Hasil evaluasi penelitiannya pada dampak pendidikan kritis di Provinsi Jawa Tengah, pemerintah harus melaksanakan pendidikan kritis secara berkelanjutan dan tidak hanya sebatas pada desa tertentu saja. Selain itu, fasilitator pendidikan kritis di lapangan hendaknya juga melakukan pendampingan secara continue, dan perlunya integrasi pendidikan kritis dalam program penanggulangan kemiskinan.
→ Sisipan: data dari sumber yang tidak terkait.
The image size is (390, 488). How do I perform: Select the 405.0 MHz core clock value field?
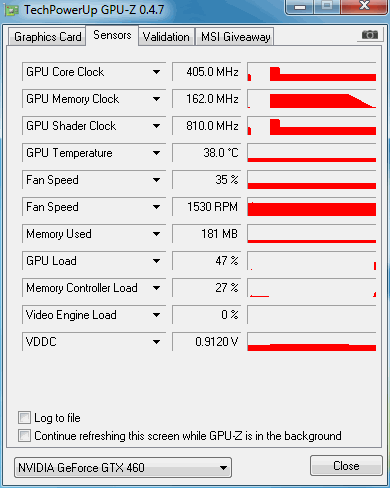[207, 72]
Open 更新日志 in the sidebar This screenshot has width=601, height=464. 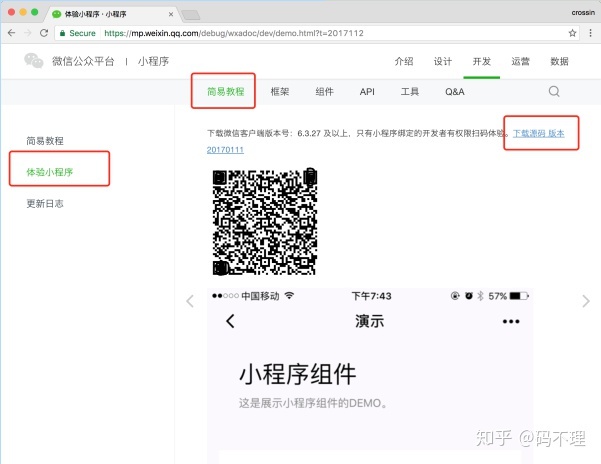[44, 204]
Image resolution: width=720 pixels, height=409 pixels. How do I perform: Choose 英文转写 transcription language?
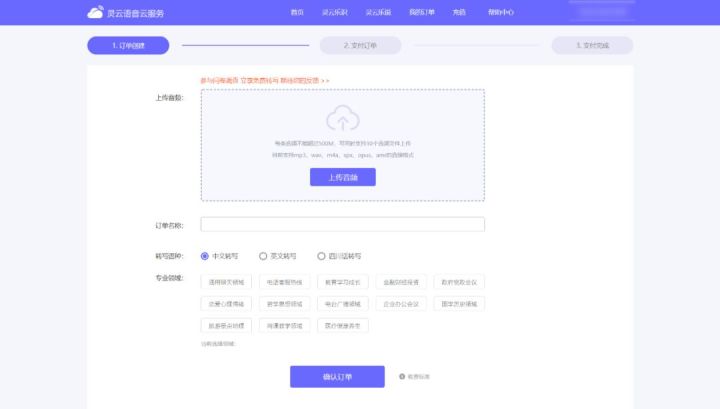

Selama ini perhatian pemerintah masih pada pendidikan formal saja, sedangkan yang nonformal belum memperoleh perhatian yang lebih. Padahal, pendidikan nonformal juga sangat menunjang proses pendidikan, karena tidak semua orang mengenyam pendidikan formal, bahkan sebagian besar menjalani pendidikan secara nonformal.
‘’Program pendidikan kritis merupakan salah satu yang ada di masyarakat. Pemerintah perlu memperhatikan lebih serius, karena ada penekanan terhadap pembelajaran untuk memahami, mengkritisi, memproduksi, dan menggunakan ilmu pengetahuan sebagai alat untuk memahami realitas hidup serta mengubahnya,’’ ungkap Padmaningrum pada ujian terbuka promosi doktor di Program Pascasarjana Universitas Negeri Yogyakarta, Sabtu, 9 Mei 2015.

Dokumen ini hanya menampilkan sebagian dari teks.